» **Your tasks**
[A] In the forum thread about the deadlifting video, what does tryn2getbig say the posted link actually shows?
[B] Please extend the forum thread about the deadlifting video, starting right after its final line.

» **Text provided**
-- -- --
# Video of me deadlifting



## NordicNacho (Dec 19, 2007)

How is my Form?

YouTube


----------



## soxmuscle (Dec 19, 2007)

That's some nice form, but I would work on keeping your knees bent a little bit more.

/owned


----------



## katt (Dec 20, 2007)




----------



## Namo (Dec 20, 2007)

flawlessly executed...


----------



## NordicNacho (Dec 20, 2007)

Namo said:


> flawlessly executed...



Thanks I appreciate it


----------



## quark (Dec 20, 2007)

Namo said:


> flawlessly executed...



Yes but I've never worn shades in the gym... gotta try that.


----------



## crazy_enough (Dec 21, 2007)

I thought u were bigger!!


----------



## tryn2getbig (Dec 21, 2007)

Did you put the wrong link up there? That's video of Rick Roll... or is that what you meant to do?


----------



## Witchblade (Dec 21, 2007)

You wasted 30s of my life.


----------



## DOMS (Dec 21, 2007)
-- -- --
» **Listing**
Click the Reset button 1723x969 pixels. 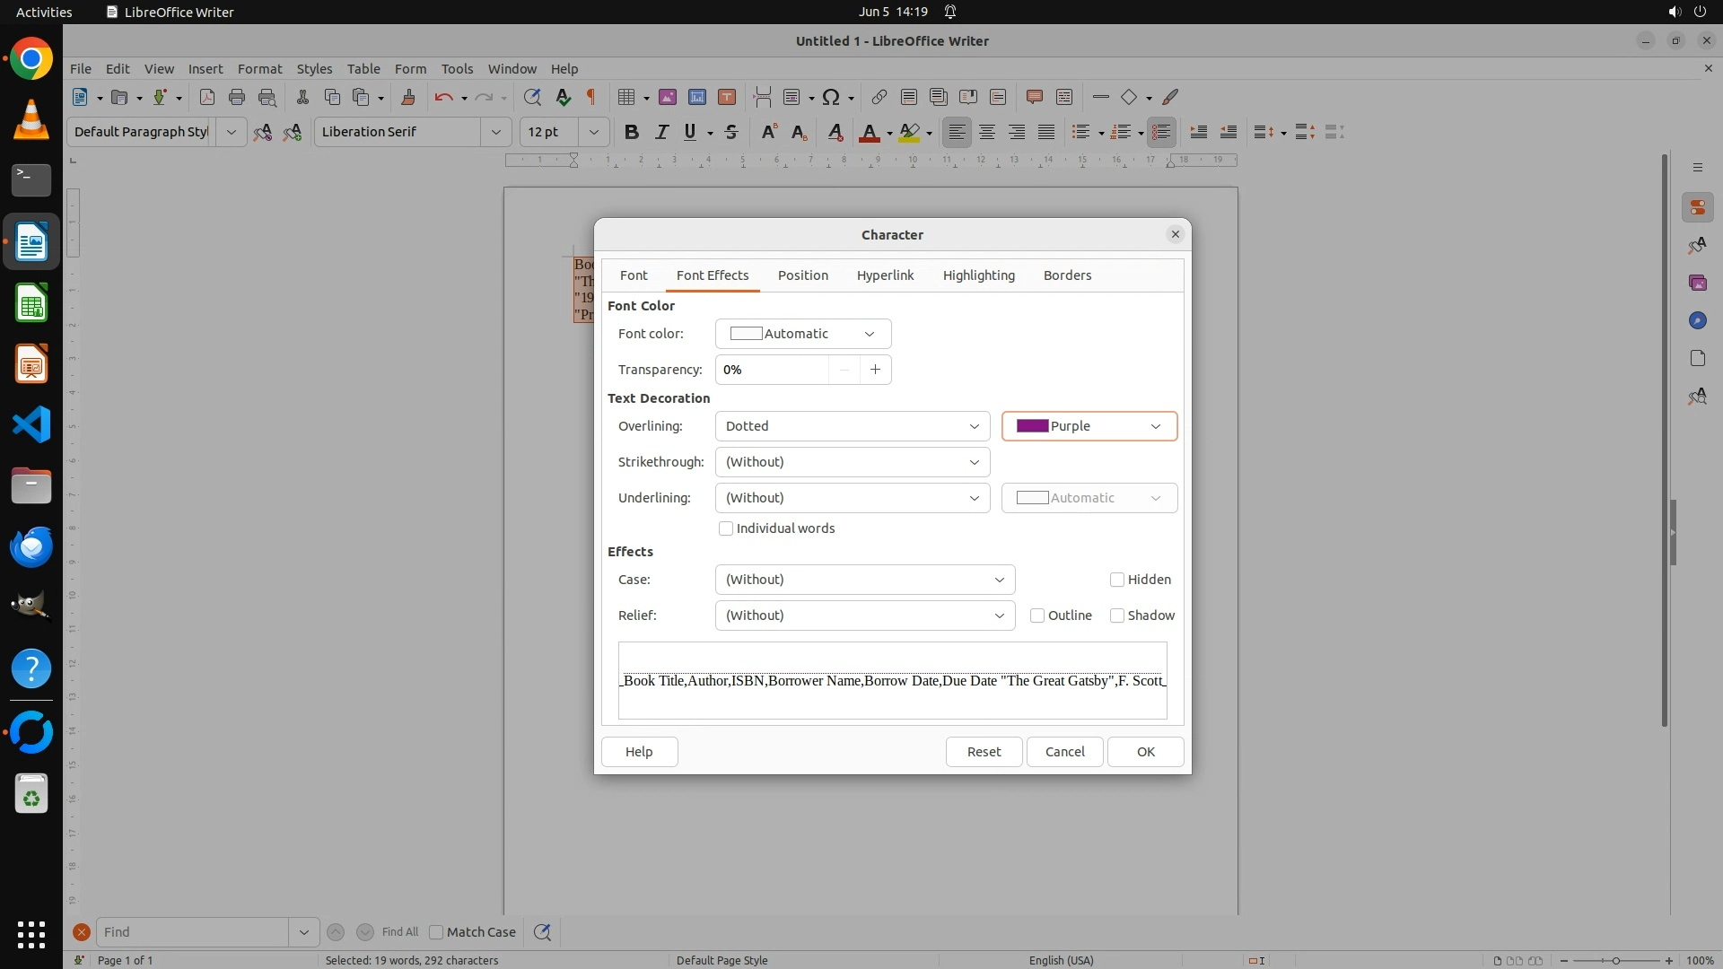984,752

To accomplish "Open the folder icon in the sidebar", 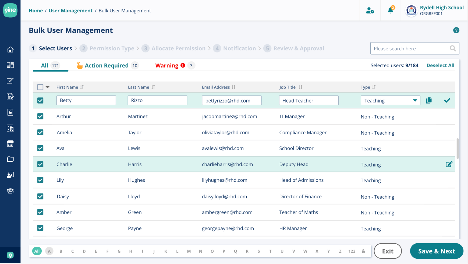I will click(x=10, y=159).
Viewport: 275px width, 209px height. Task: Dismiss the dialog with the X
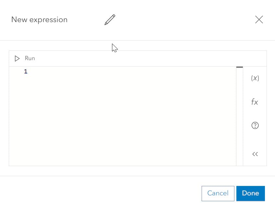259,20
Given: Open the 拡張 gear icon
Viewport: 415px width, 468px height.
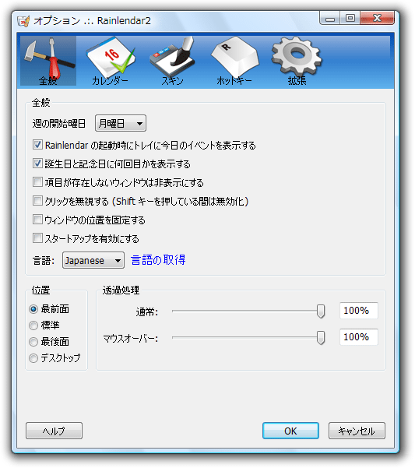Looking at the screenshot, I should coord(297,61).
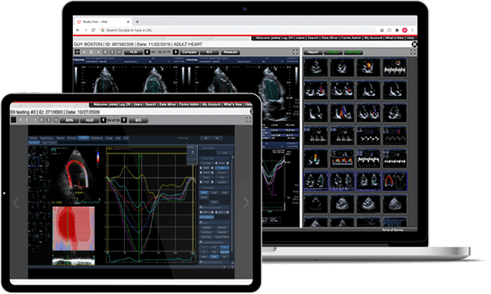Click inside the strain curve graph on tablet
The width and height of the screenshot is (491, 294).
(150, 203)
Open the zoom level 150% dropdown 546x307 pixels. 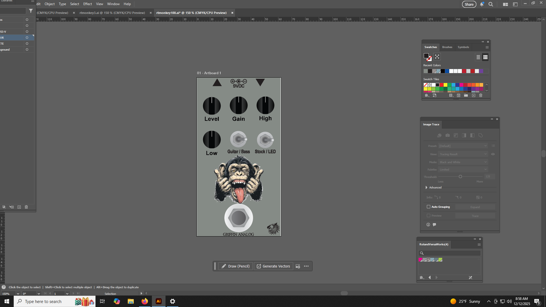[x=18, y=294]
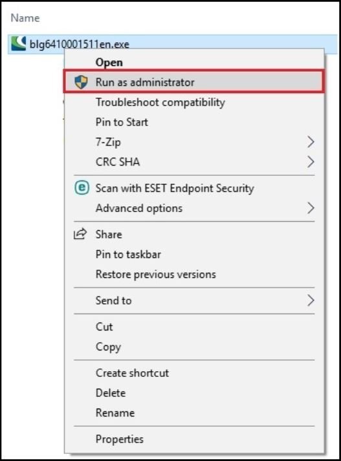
-- -- --
» **Solved tasks**
[A] A Rick Roll video.

[B]
tryn2getbig said:


> Did you put the wrong link up there? That's video of Rick Roll... or is that what you meant to do?



Good Lord...


----------



## P-funk (Dec 21, 2007)

DOMS said:


> Good Lord...


----------



## DontStop (Dec 21, 2007)

LOL

YouTube - Tay'Roll


----------



## KelJu (Dec 21, 2007)

The sad part is after I realize I have been tricked, I watch the whole fucking video... every time!


----------



## DontStop (Dec 21, 2007)

How can you not watch the whole video really

Skinny Red head dancing arund with his tucked in shirt and his denim jacket

priceless


----------



## Witchblade (Dec 21, 2007)

I turned it off after about 10s...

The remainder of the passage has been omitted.